María Fe Rodríguez: «Jamás me sentí menospreciada por nadie, ni por obispos ni cardenales»

Manolo Fraga SANTIAGO / LA VOZ

SANTIAGO

PACO RODRÍGUEZ

La misionera en la prisión de Teixeiro afirma que los internos la tratan con cariño y que sonríen al verla llegar

29 abr 2024 . Actualizado a las 05:00 h.

Fueron diecisiete años en Perú y treinta en Cuba, con destinos en la selva, parroquias rurales y hasta en la Nunciatura de La Habana. María Fe Rodríguez López (O Saviñao, 1942), que ingresó en el noviciado de las Josefinas de Ourense a los dieciséis años, lleva desde 2011 yendo cada viernes a visitar a los internos del Centro Penitenciario de Teixeiro. «Voy a hablarles, pero, sobre todo, a escucharlos. Hay chicos de muchas nacionalidades, así que trato de enseñarles algo de castellano, pero les cuesta. Trato de subirles la autoestima, que la tienen por los suelos. Les digo que ellos están aquí porque hicieron alguna tontería, pero les preciso que son mucho más que esa tontería. También tengo un grupo de mujeres, a las que les enseño manualidades y hacen pulseras, pendientes, collares. Ellas siempre quieren acabar pronto para colgárselas», según relata la hermana Marifé, que había estudiado Magisterio en Lima con los Maristas.

«A la cárcel fui con recelo, porque no conocía nada de ese mundo, pero no por miedo a los chicos, sino por temor a no hacer lo que corresponde.
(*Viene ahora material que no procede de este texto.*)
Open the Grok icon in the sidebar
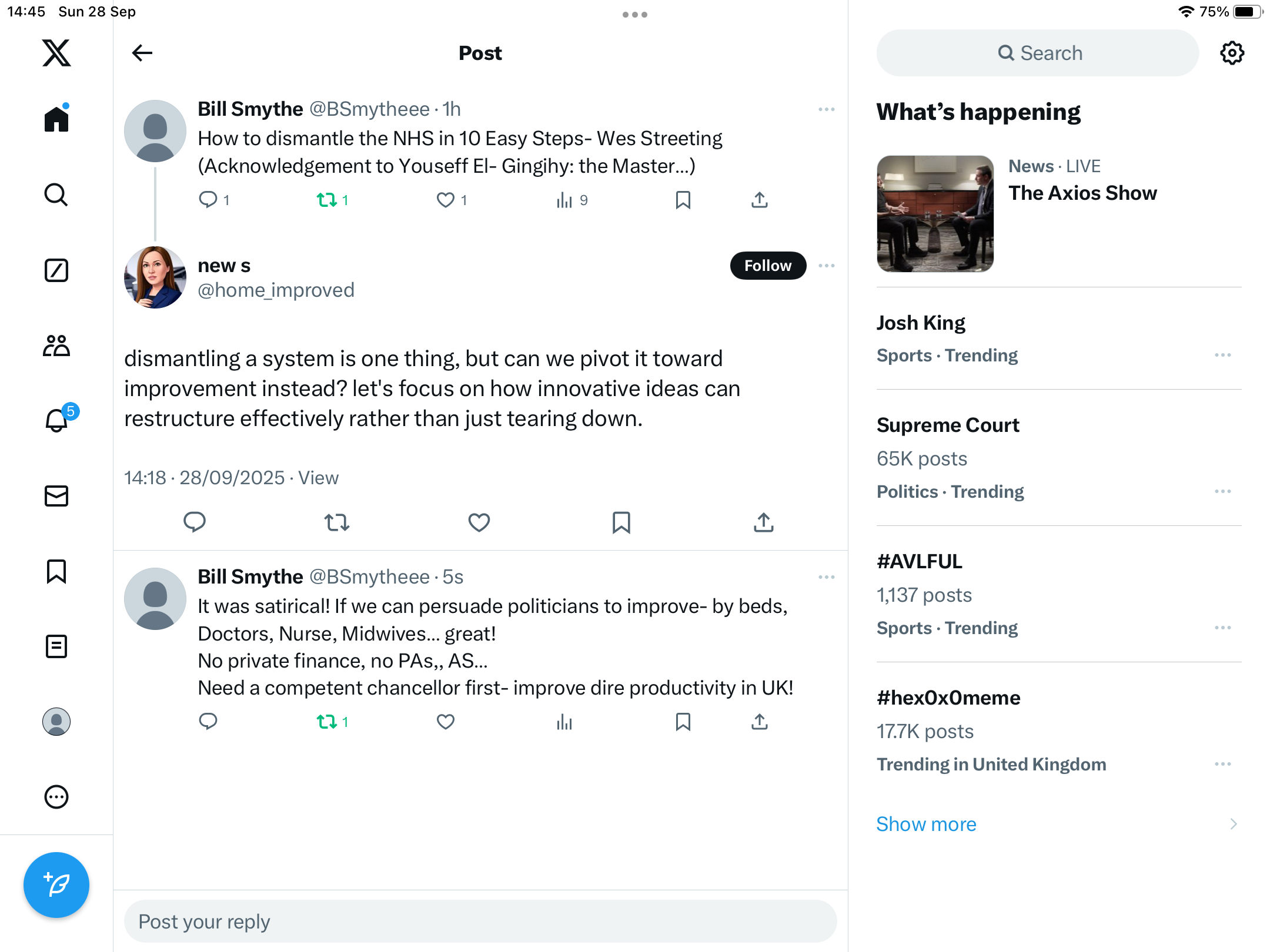 click(56, 270)
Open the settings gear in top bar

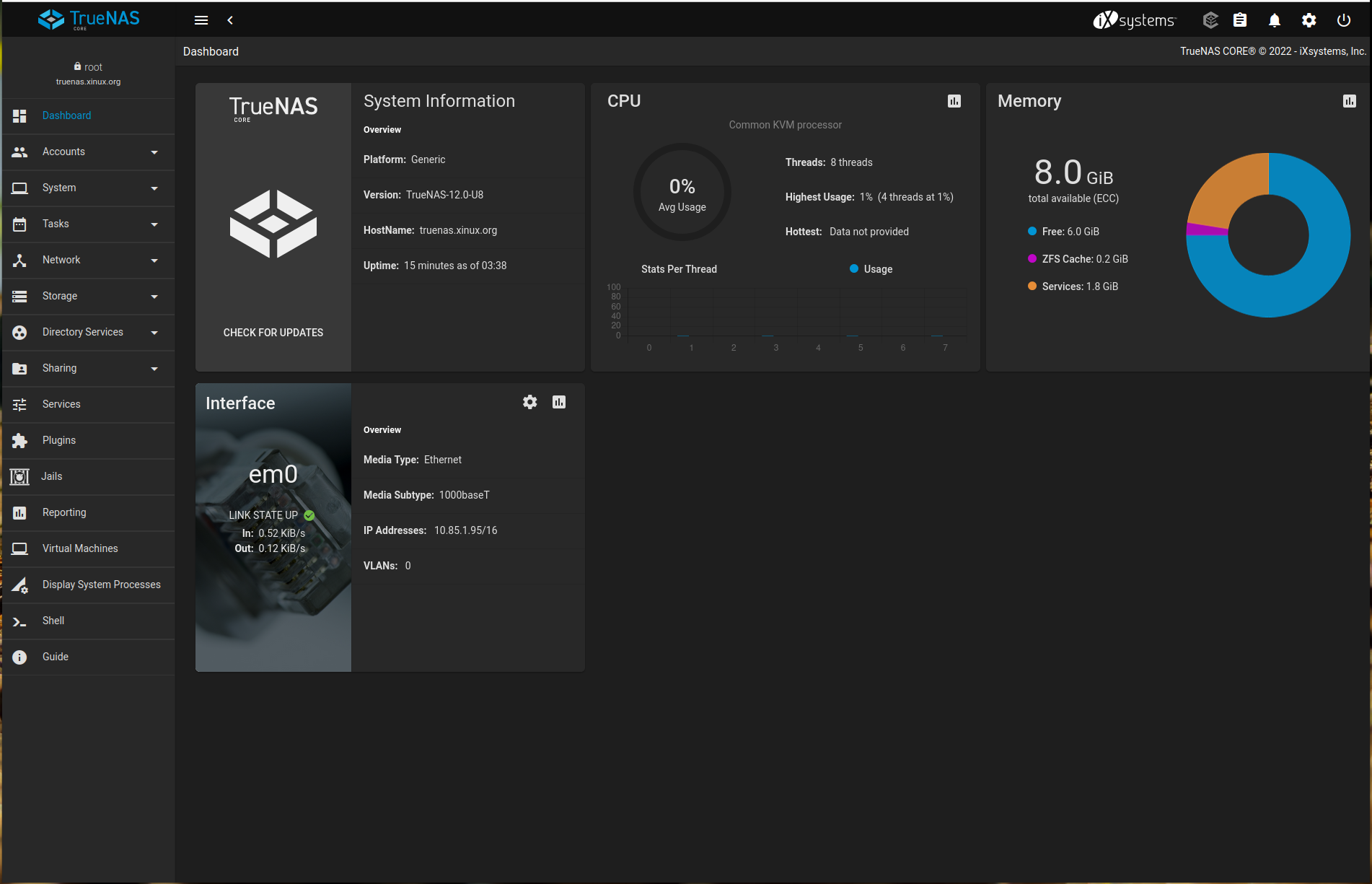tap(1309, 20)
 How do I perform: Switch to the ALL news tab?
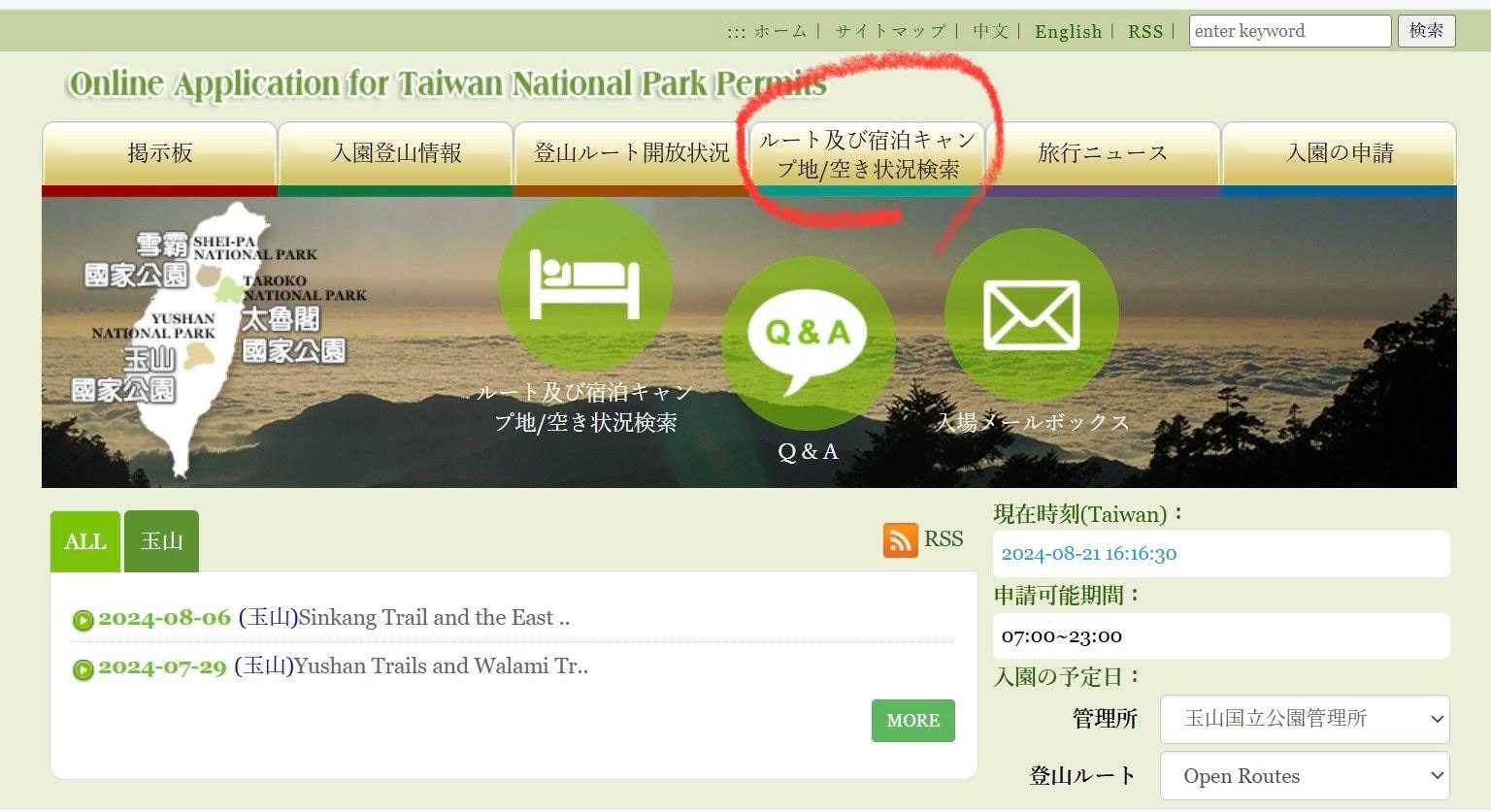pos(85,541)
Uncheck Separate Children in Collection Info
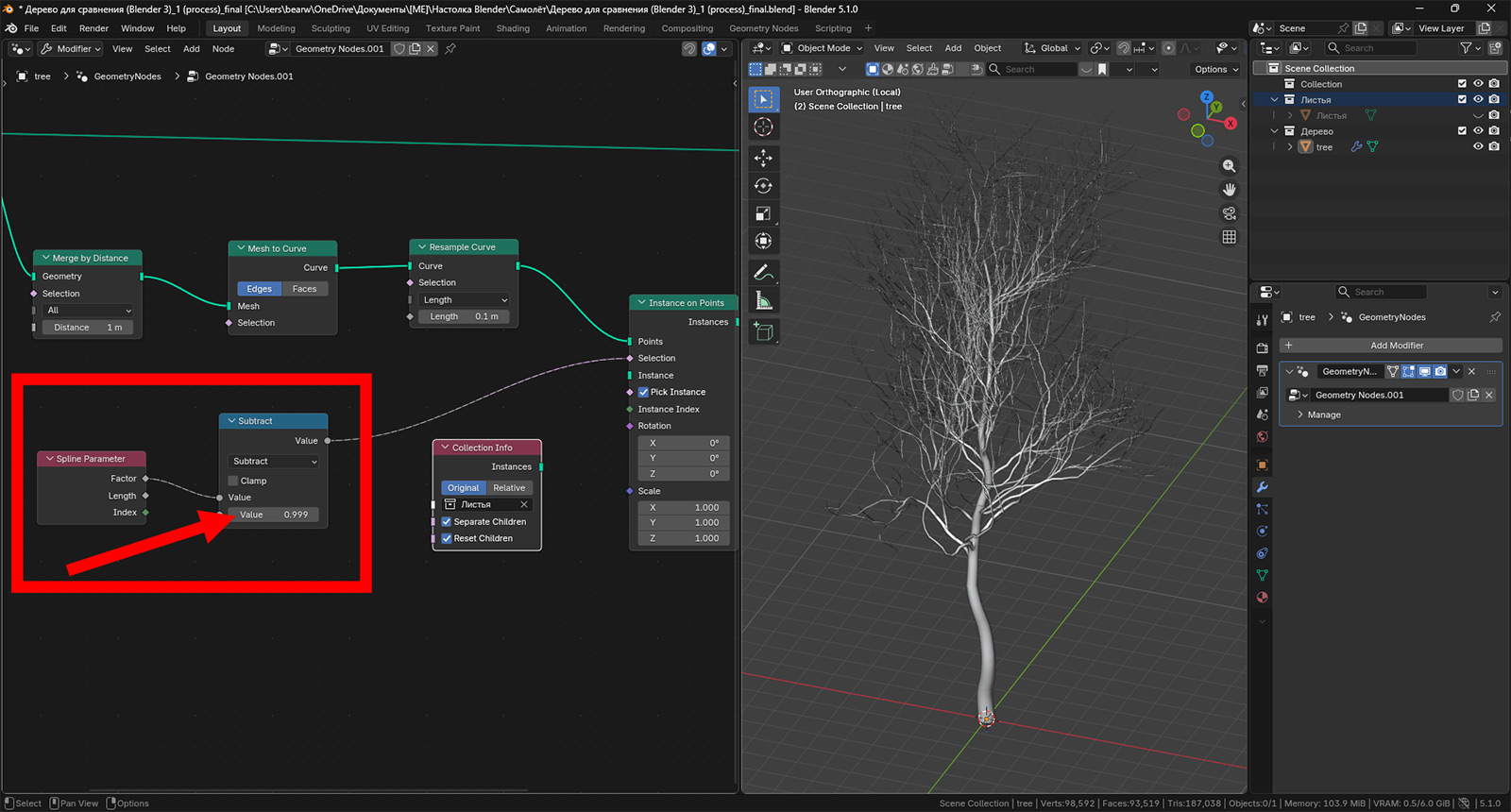Screen dimensions: 1511x812 point(447,521)
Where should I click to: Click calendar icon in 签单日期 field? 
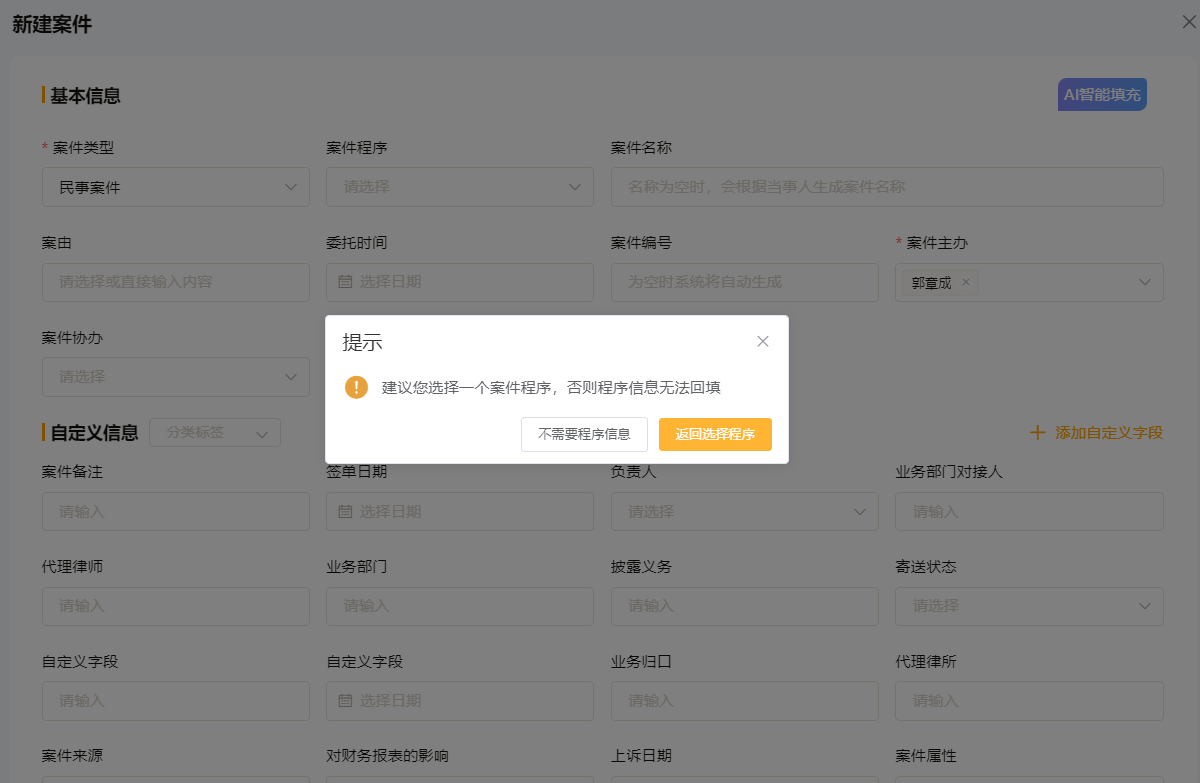(x=345, y=512)
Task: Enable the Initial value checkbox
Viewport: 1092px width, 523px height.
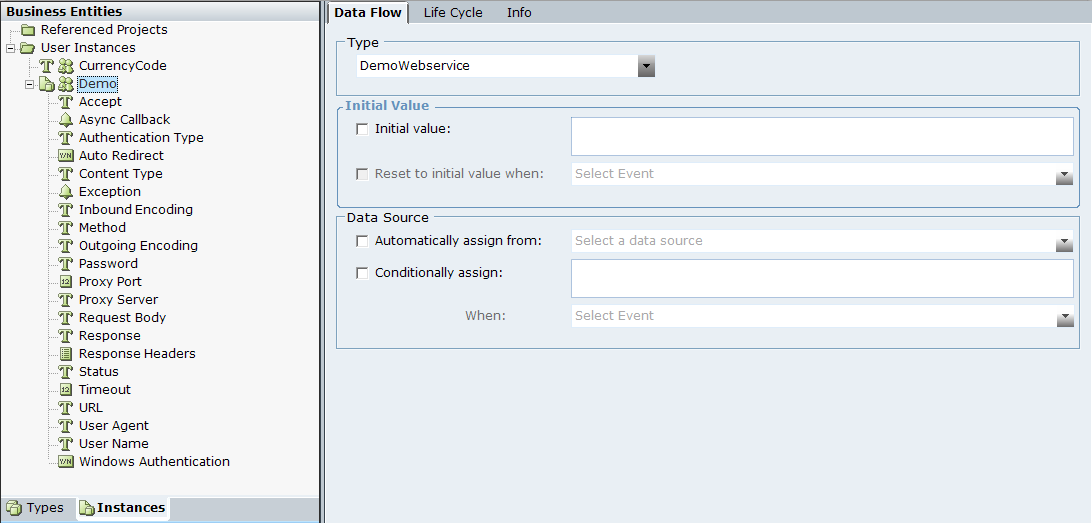Action: 362,128
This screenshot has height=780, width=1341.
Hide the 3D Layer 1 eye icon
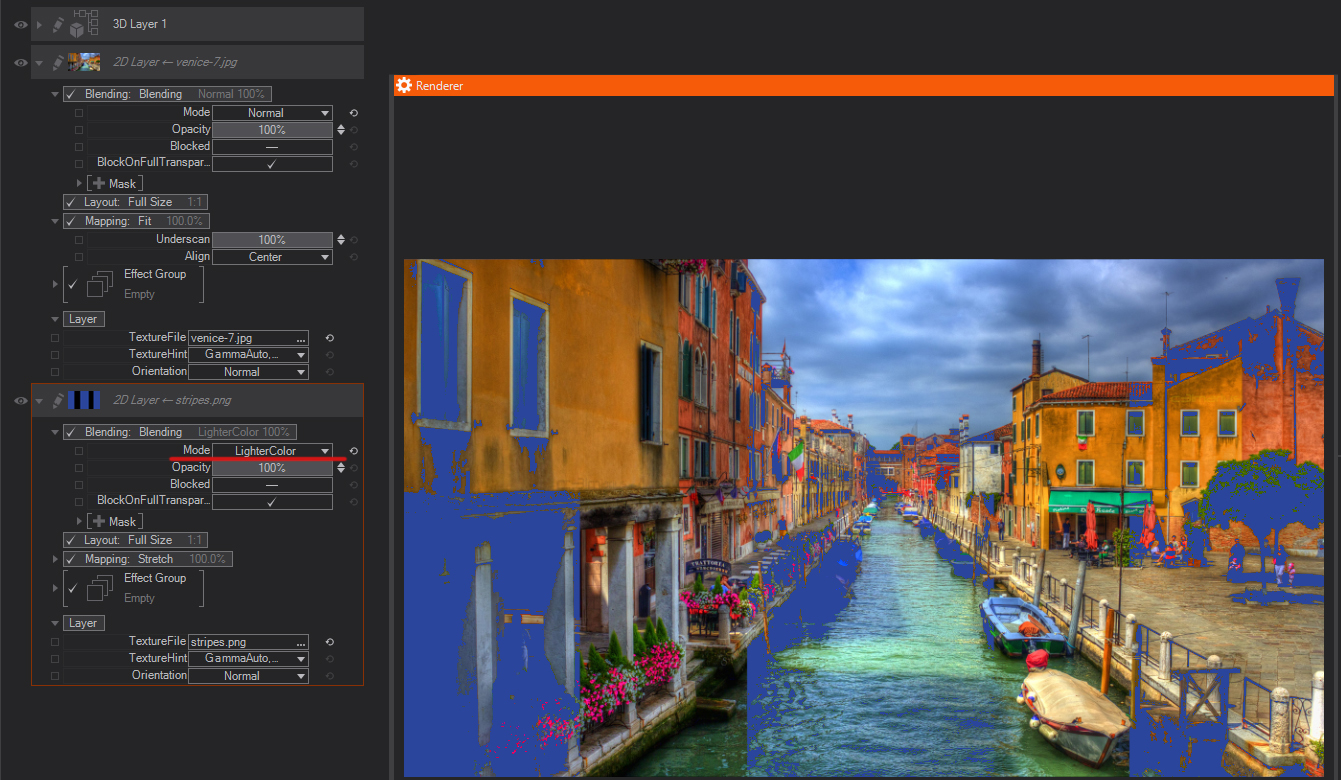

Nunca me pasó nada. Me tratan con mucho cariño y, cuando me ven aparecer, ya me sonríen. Para ellos soy como su abuela, tía, madre… Y los funcionarios son muy exquisitos en el trato conmigo», añade la hermana Marifé, que pensó en dejar esta tarea al cumplir los ochenta y aún sigue. La monja, que hoy vive en la comunidad de las Siervas de San José, en la Carreira do Conde, también va alguna vez a institutos a contar su experiencia como misionera en la selva. Es una labor que inició en Perú a mediados de los sesenta, conviviendo con una tribu de jíbaros —«reductores de cabezas», se apresura a decir—. «Yo dormía con un centenar de niñas en literas y sin colchón. Un día se me escapó una niña, que luego apareció, pero su padre vino enseguida vestido de guerrero a pedirme cuentas. Son muy duros, si les haces algo mal, lo pagáis tú o los tuyos. Allí el perdón no existe. Los niños eran muy espabilados en la escuela y, en la selva, se movían como nadie», tal como explica.

Aterriza en la Isla de Fidel Castro a principios de los ochenta, para realizar un trabajo de oficina en la Nunciatura de La Habana. «Yo fui como diplomática, porque no dejaban a las religiosas entrar en el país. Aquella tarea no me gustaba, pero me compensaba el trato que tenía con mucha gente. La Nunciatura es la casa parroquial de Cuba. Por allí venían a pedir de todo, alimentos, jabón, papel higiénico, porque había racionamiento, y sigue habiendo. Allí se llama la libreta», según afirma la hermana Marifé, que llegó a tener a su nombre 28 móviles durante la visita del papa Juan Pablo II, debido a las restricciones del país y a su carta blanca como diplomática. «Fidel me pidió un día que le hiciese una queimada, entonces le respondí que salía muy buena con ron cubano; y él me respondió: ‘¿Quién dijo ron cubano si yo tengo orujo gallego?'. Que conste que nunca se la hice. Era simpático, tenía la retranca gallega y la chispa cubana», señala la monja, que desliza conservar alguna amistad en el Comité Central del Partido Comunista de Cuba.

De la Nunciatura fue trasladada a Santa Clara, una ciudad en el centro de la isla caribeña. «Para volver a ser soldado raso, tuve que suplicar; porque yo soy monja y misionera y quería un destino adecuado. En Santa Clara hice de todo, fui medio párroco, celebrábamos la Eucaristía y repartía la comunión ya consagrada cuando no había cura. Y jamás me sentí menospreciada por nadie, ni obispos ni cardenales», exclama con rotundidad. Una mujer de corazón grande.